ASSIGNMENT - Only lines with the string "height" should be returned from the data below.

Screenshot grounding data
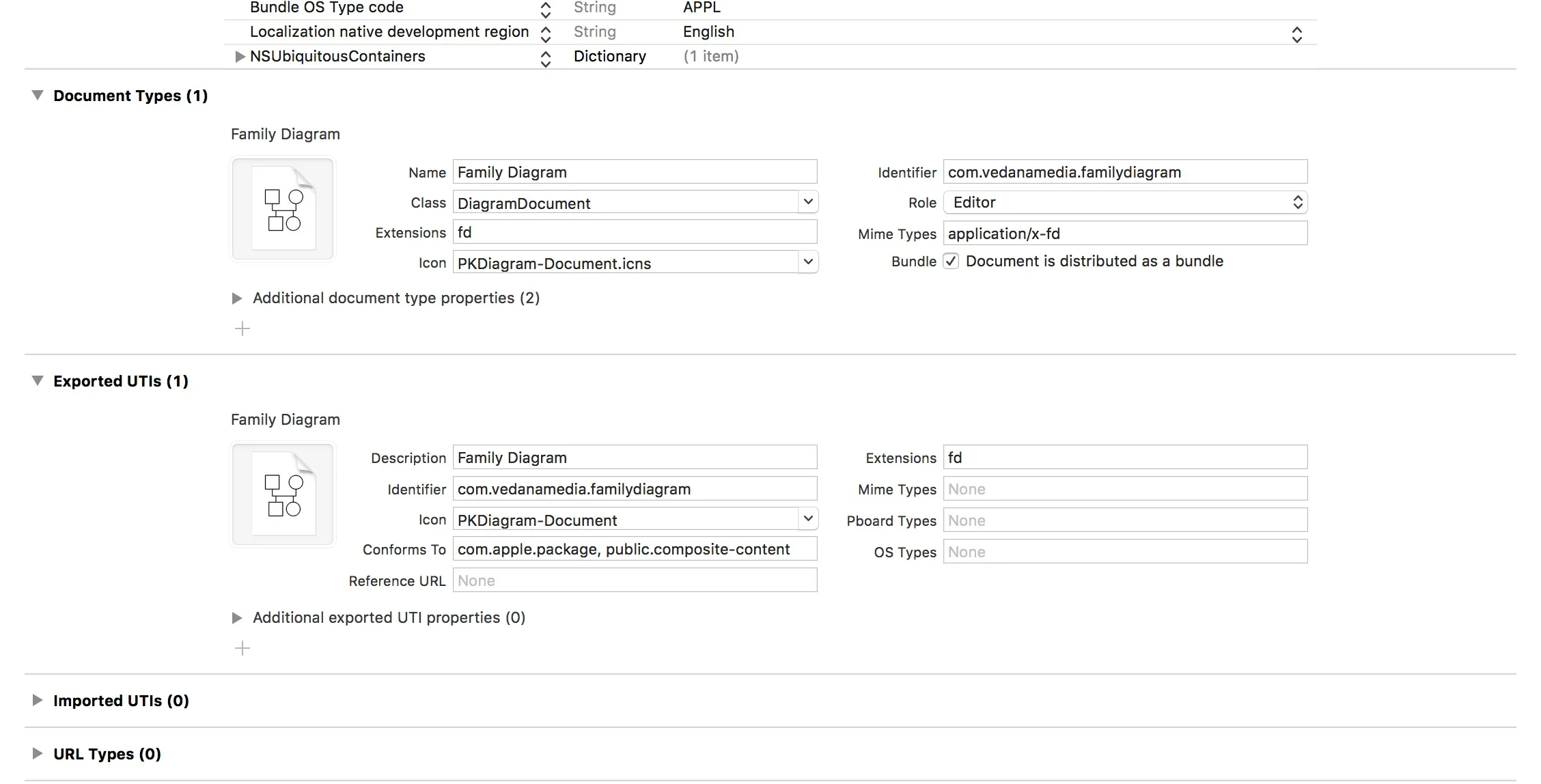Expand the URL Types section
Screen dimensions: 1541x784
(38, 754)
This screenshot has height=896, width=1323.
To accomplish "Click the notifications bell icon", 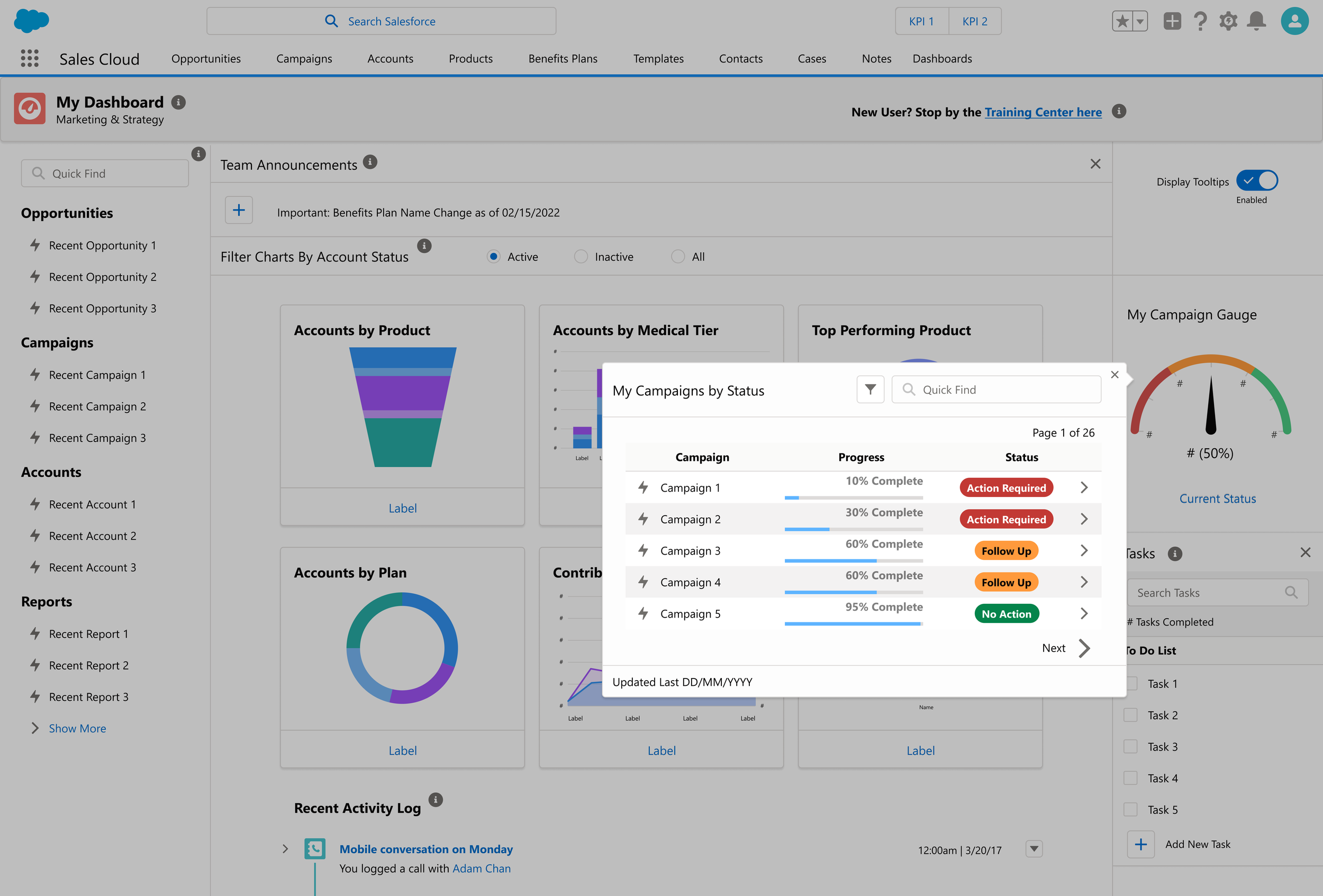I will [x=1256, y=21].
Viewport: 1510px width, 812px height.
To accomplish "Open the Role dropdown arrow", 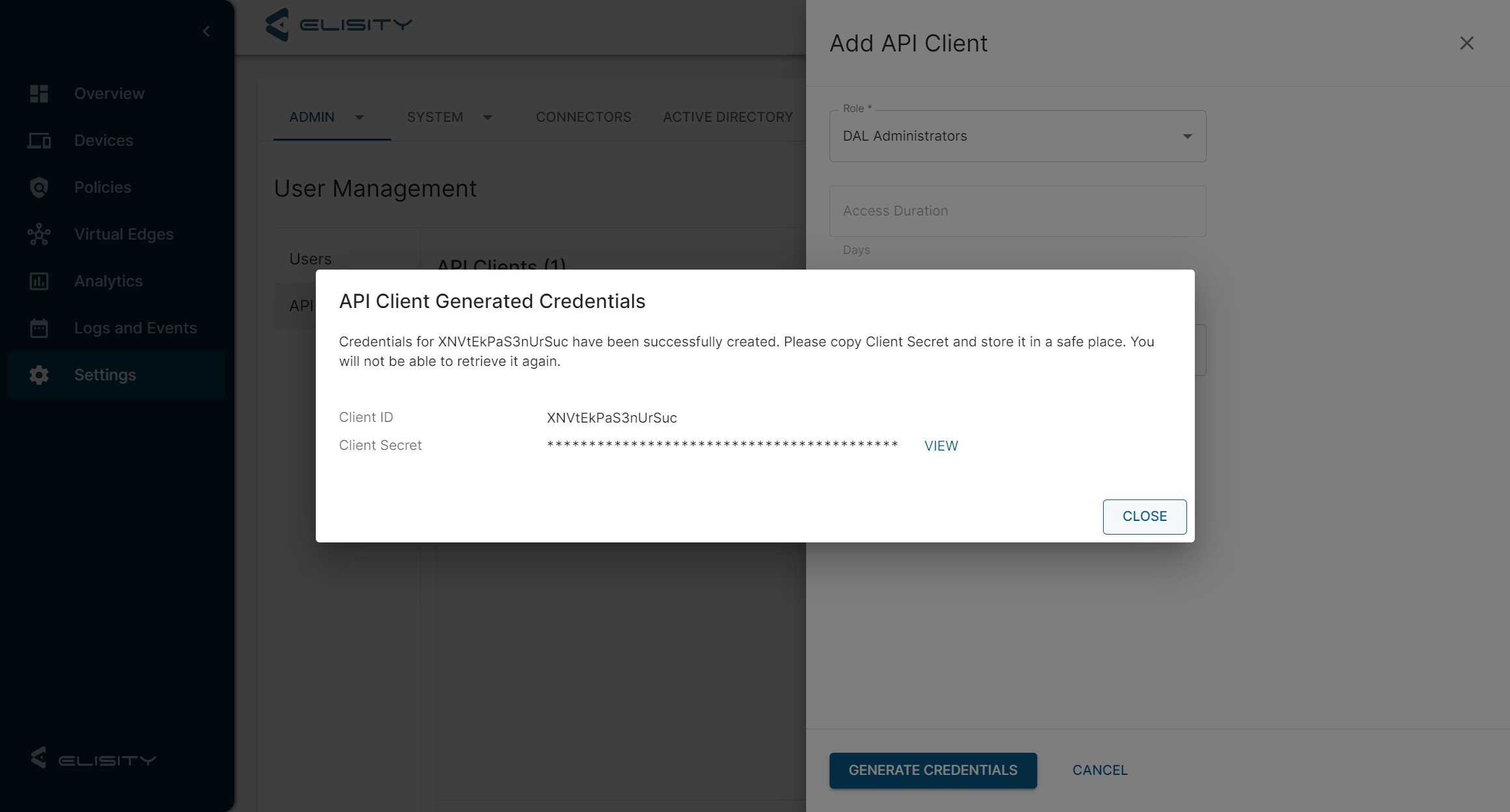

YOUR RESPONSE -
This screenshot has height=896, width=1323.
Viewport: 1510px width, 812px height.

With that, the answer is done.